“GEREKÇE BULAMADIK, MİLLÎ GÜVENLİK VERELİM”
Biz gri pasaport başvurumuzu, 28 Haziran-10 Temmuz 2017 tarihleri arasında Almanya’nın Nürnberg şehrinde yapılacak okur buluşmasına ve iki yıl içinde Almanya’da düzenlenecek etkinliklere katılacağımızı bildirerek yaptık.
Basın Kartı Sahibi Basın Mensuplarının Hizmet Damgalı Pasaport Başvurularında Uyulacak Usul ve Esaslar Hakkında Yönetmeliğin 10. maddesi 1. bendinde “Yurt dışı görevin mahiyeti gazetecilik faaliyeti kapsamında ve başvuru sahibinin görev alanı ile doğrudan ilgili olmalıdır” deniyor.
Bizim başvuru gerekçemiz de bu kapsamda: Okuyucu buluşması ve etkinlikler.
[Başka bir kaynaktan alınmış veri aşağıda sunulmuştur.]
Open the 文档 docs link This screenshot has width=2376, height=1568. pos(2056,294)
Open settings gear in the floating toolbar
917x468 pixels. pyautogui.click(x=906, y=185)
Ama millî güvenlik gerekçesiyle red!!! Danıştay’a verilen cevapta, Genel Müdürlüğün, 231 sayılı BYEGM’NIN Teşkilât ve Görevleri Hakkında Khk’nın 2’nci maddesinde sıralanan görevlerinden, 1. fıkranın (d) ve (e) bendlerinde belirtilenler aktarılıyor:
“Basını güçlendirmek için gerekli faaliyetlerde bulunmak. Yerli ve yabancı basın yayın organları ve mensuplarının çalışmalarını kolaylaştıracak tedbirleri almak.”
Bu görevleri, gri pasaport dağıtımında ayrımcılık yaparak mı yerine getiriyor; basını böyle mi güçlendiriyor ve çalışmalarını kolaylaştıracak tedbirleri böyle mi alıyorlar!!!
Genel Müdürlük ne ilgisi varsa konuyu 15 Temmuz’a getirip, bu menfur olay sonrası devlette bazı önlemler alındığını belirterek, dava konusu olayda takdir yetkisini kamu yararı ve millî güvenlik politikası doğrultusunda keyfî değil, hukuka uygun şekilde kullandığını iddia ediyor. Bu ne demek?
Bu zorlamalı tevillerin meseleyi izah etmediğini kendisi de fark ettiği için olmalı, “Gerekçe göstermek zorunda değiliz” diyor.
Sonra marifetmiş gibi, “Davacı, başvurusu reddedilen tek basın mensubu değil” diyerek, bu ayrımcılığı başkalarına da yaptığını itiraf ediyor. Anayasa ve Devlet Memurları Kanunundaki, “Devlet memurları kimseye ayrımcılık yapamaz” kuralına rağmen!!!
Cevabını veremediği sorular ise ortada:
Başvuruları neye göre kabul veya reddediyor? Kabul ve red kriterleri ne? Mesele millî güvenlikse, lacivert pasaportla çıkmasında sakınca görülmeyenler nasıl oluyor da millî güvenlik sorunu oluşturuyor?